*Tugas yang Diminta 1*. Tuliskan ulang tanpa perubahan bagian khutbah Jumat tentang sabar dan syukur, mulai dari "-يَاأَيّهَا الّذَيْنَ آمَنُوْا" sampai dengan "hingga ajal menjemput.".
*Tugas yang Diminta 2*. Sebutkan semua singkatan dalam huruf Latin yang tercantum pada khutbah Jumat tentang sabar dan syukur, masing-masing satu kali.
*Tugas yang Diminta 3*. Teruskan khutbah Jumat tentang sabar dan syukur, dimulai tepat setelah kalimat terakhir yang tersedia.

*Teks yang Diberikan*.
====

Khutbah Jum’at: Meraih Kesempurnaan Iman Dengan Sabar dan Syukur
Meraih Kesempurnaan Iman Dengan Sabar dan Syukur
Amir Sahidin, M.Ag
Pengajar PPTQ Ibnu Mas’ud, Purbalingga
Khutbah Pertama
Assalam‘alaikum Warahmatullaahi wa barakatuhu
-إِنّ الْحَمْدَ لِلَّهِ نَحْمَدُهُ وَنَسْتَعِيْنُهُ وَنَسْتَغْفِرُهُ وَنَعُوْذُ بِاللهِ مِنْ شُرُوْرِ أَنْفُسِنَا وَسَيّئَاتِ أَعْمَالِنَا مَنْ يَهْدِهِ اللهُ فَلاَ مُضِلّ لَهُ وَمَنْ يُضْلِلْ فَلاَ هَادِيَ لَهُ أَشْهَدُ أَنْ لاَ إِلهَ إِلاّ اللهُ وَأَشْهَدُ أَنّ مُحَمّدًا عَبْدُهُ وَرَسُوْلُه
-اَللهُمّ صَلّ وَسَلّمْ عَلى سيّدنا مُحَمّدٍ وَعَلى آلِهِ وِأَصْحَابِهِ وَمَنْ تَبِعَهُمْ بِإِحْسَانٍ إِلَى يَوْمِ الدّيْن.
-يَاأَيّهَا الّذَيْنَ آمَنُوْا اتّقُوا اللهَ حَقّ تُقَاتِهِ وَلاَ تَمُوْتُنّ إِلاّ وَأَنْتُمْ مُسْلِمُوْنَ
-يَاأَيّهَا الّذِيْنَ آمَنُوْا اتّقُوا اللهَ وَقُوْلُوْا قَوْلاً سَدِيْدًا يُصْلِحْ لَكُمْ أَعْمَالَكُمْ وَيَغْفِرْلَكُمْ ذُنُوْبَكُمْ وَمَنْ يُطِعِ اللهَ وَرَسُوْلَهُ فَقَدْ فَازَ فَوْزًا عَظِيْمًا
Kaum Muslimin rahimakumullah
Pertama-tama, marilah kita panjatkan puja dan puji syukur kehadirat Allah SWT dengan nikmat-Nya dan hidayah-Nya kita dapat berkumpul di sini menunaikan shalat jum’at secara berjamaah.
Kedua–kalinya, shalawat dan salam semoga senantiasa tercurah kepada Nabi Muhammad SAW yang telah menyampaikan agama yang sempurna kepada umat manusia. Semoga kita termasuk ke dalam golongan orang-orang yang selalu berpegang teguh dengan ajaran Beliau hingga ajal menjemput.

====

*Data yang Ditampilkan*.
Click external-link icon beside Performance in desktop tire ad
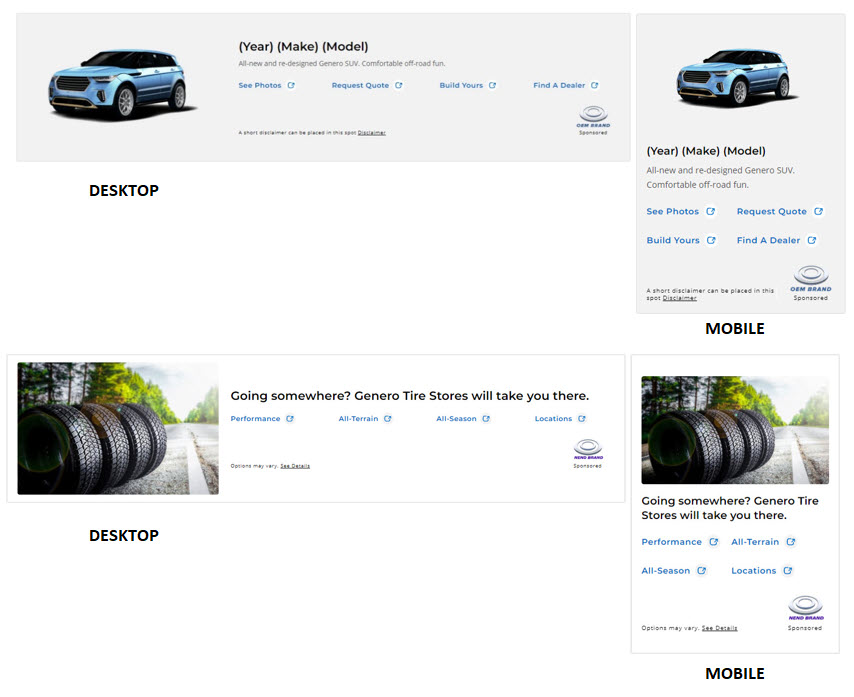This screenshot has height=697, width=854. pos(290,419)
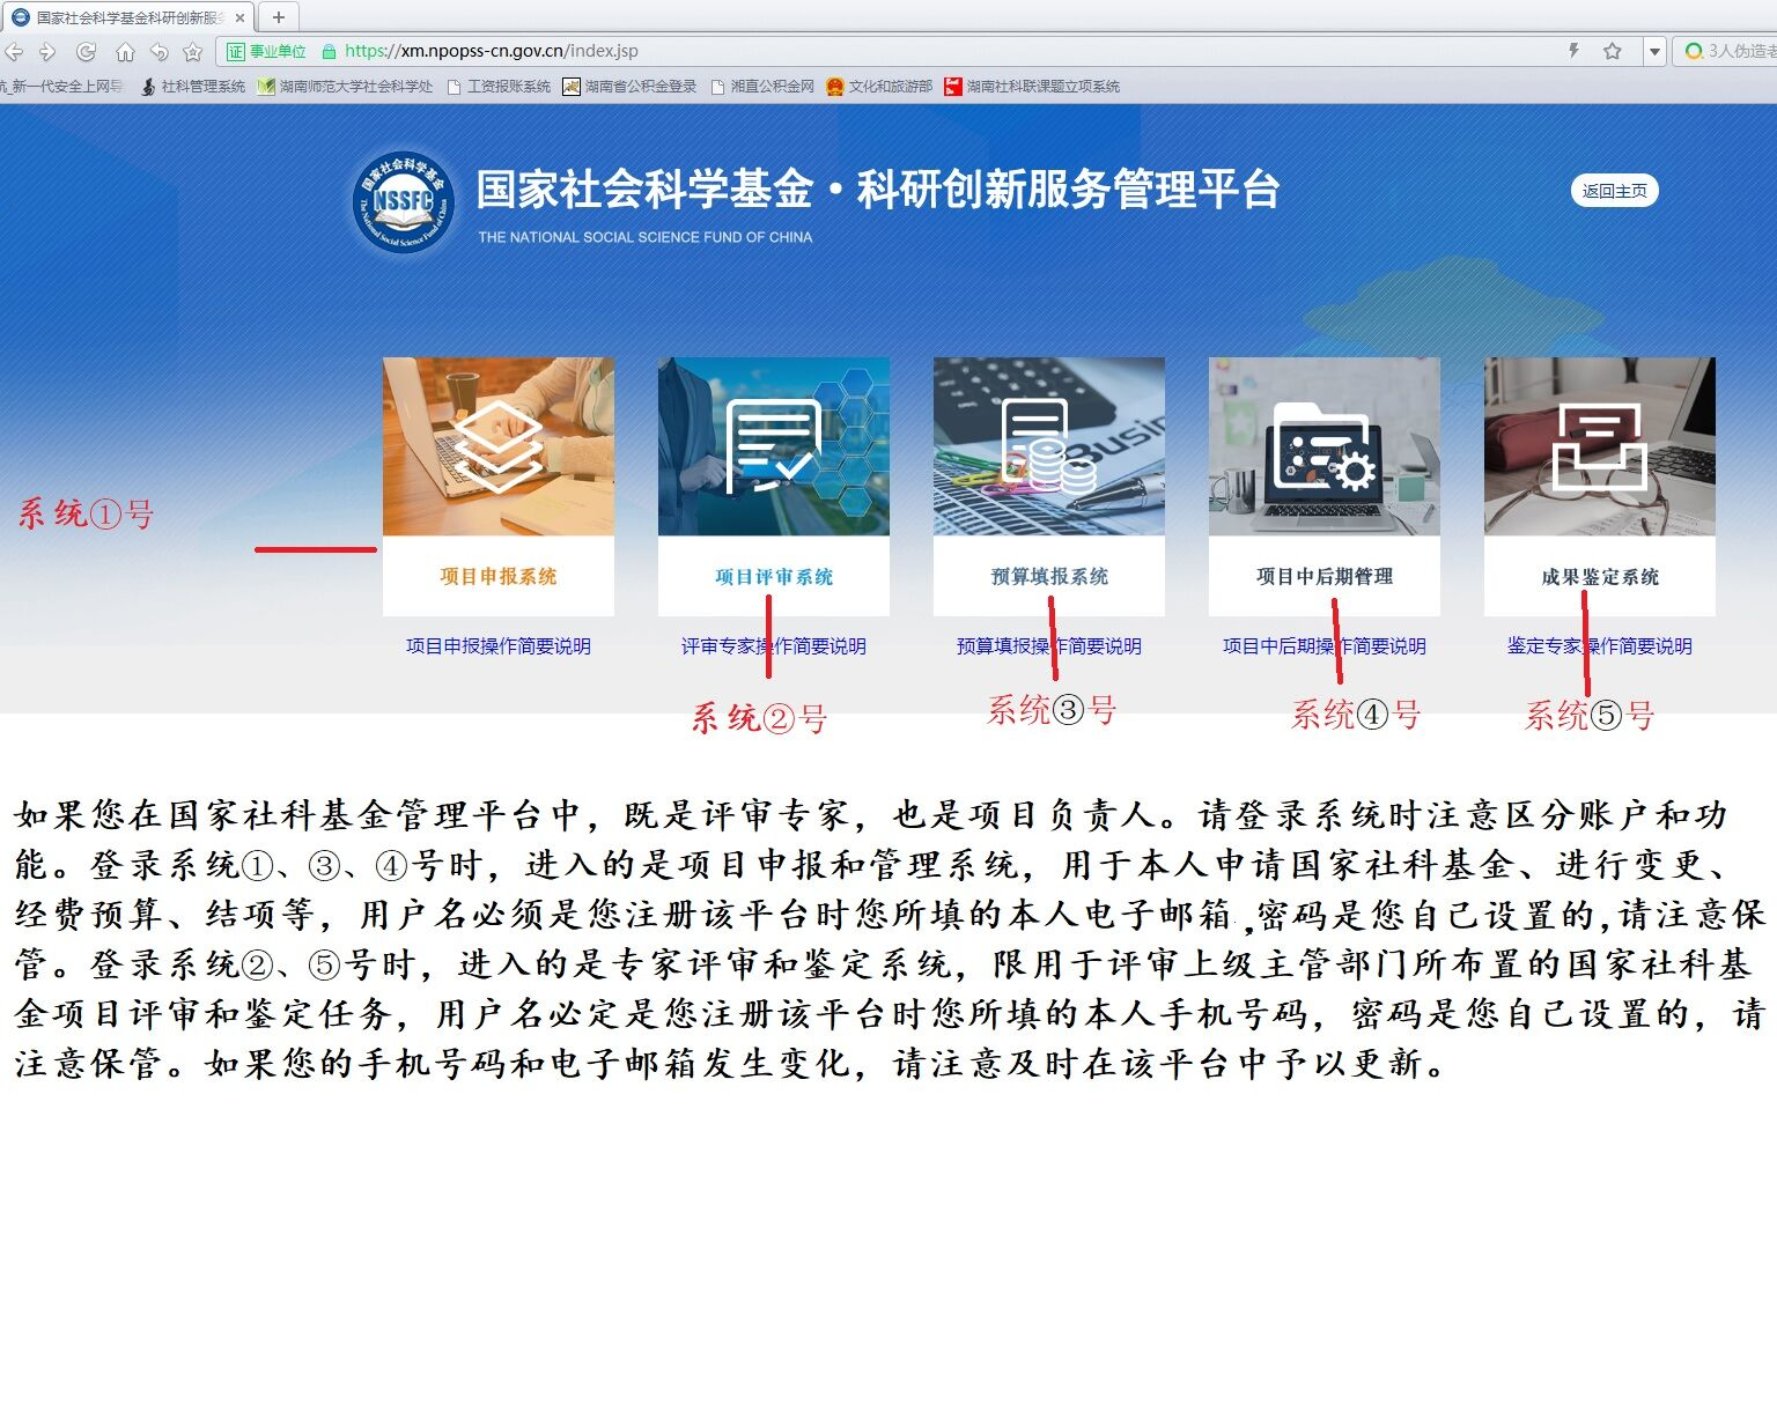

====

*Keluaran yang Diharapkan 1*.
-يَاأَيّهَا الّذَيْنَ آمَنُوْا اتّقُوا اللهَ حَقّ تُقَاتِهِ وَلاَ تَمُوْتُنّ إِلاّ وَأَنْتُمْ مُسْلِمُوْنَ
-يَاأَيّهَا الّذِيْنَ آمَنُوْا اتّقُوا اللهَ وَقُوْلُوْا قَوْلاً سَدِيْدًا يُصْلِحْ لَكُمْ أَعْمَالَكُمْ وَيَغْفِرْلَكُمْ ذُنُوْبَكُمْ وَمَنْ يُطِعِ اللهَ وَرَسُوْلَهُ فَقَدْ فَازَ فَوْزًا عَظِيْمًا
Kaum Muslimin rahimakumullah
Pertama-tama, marilah kita panjatkan puja dan puji syukur kehadirat Allah SWT dengan nikmat-Nya dan hidayah-Nya kita dapat berkumpul di sini menunaikan shalat jum’at secara berjamaah.
Kedua–kalinya, shalawat dan salam semoga senantiasa tercurah kepada Nabi Muhammad SAW yang telah menyampaikan agama yang sempurna kepada umat manusia. Semoga kita termasuk ke dalam golongan orang-orang yang selalu berpegang teguh dengan ajaran Beliau hingga ajal menjemput.

*Keluaran yang Diharapkan 2*.
M.Ag
PPTQ
SWT
SAW

*Keluaran yang Diharapkan 3*.
Ketiga–kalinya, di sini khatib mewasiatkan kepada diri pribadi dan kepada para jamaah sekalian, untuk senantiasa bertakwa dengan sebenar-benar takwa. Yaitu senantiasa menjalankan perintah-perintah Allah kapan pun dan di mana pun kita berada. Demikian itu karena sebaik-baik bekal kita kelak untuk menuju Allah Ta’ala adalah dengan takwa.
Kaum Muslimin rahimakumullah
Sabar dan syukur merupakan kesempurnaan iman dalam menjalani kehidupan di dunia. Demikian itu karena kehidupan dunia seseorang tidak akan pernah terlepas dari kesengsaraan dan kenikmatan.
Bagi seorang yang mendapat kesengsaraan baik nampak maupun tidak, maka hendaknya yang dihadirkan pertama kali adalah kesabaran kepada Allah. Kemudian setelah itu, hendaknya ia tetap bersyukur kepada Allah atas banyaknya nikmat lain, baik terlihat ataupun tidak yang telah dikaruniakan kepadanya, karena nikmat Allah sangat banyak dan luas.
Sebaliknya, mereka yang mendapatkan kenikmatan baik terlihat ataupun tidak, tentunya rasa syukur harus pertama kali dihadirkan. Kemudian setelah itu, hendaknya ia terus bersabar untuk tidak menggunakan kenikmatan tersebut guna bermaksiat kepada Rabb-nya.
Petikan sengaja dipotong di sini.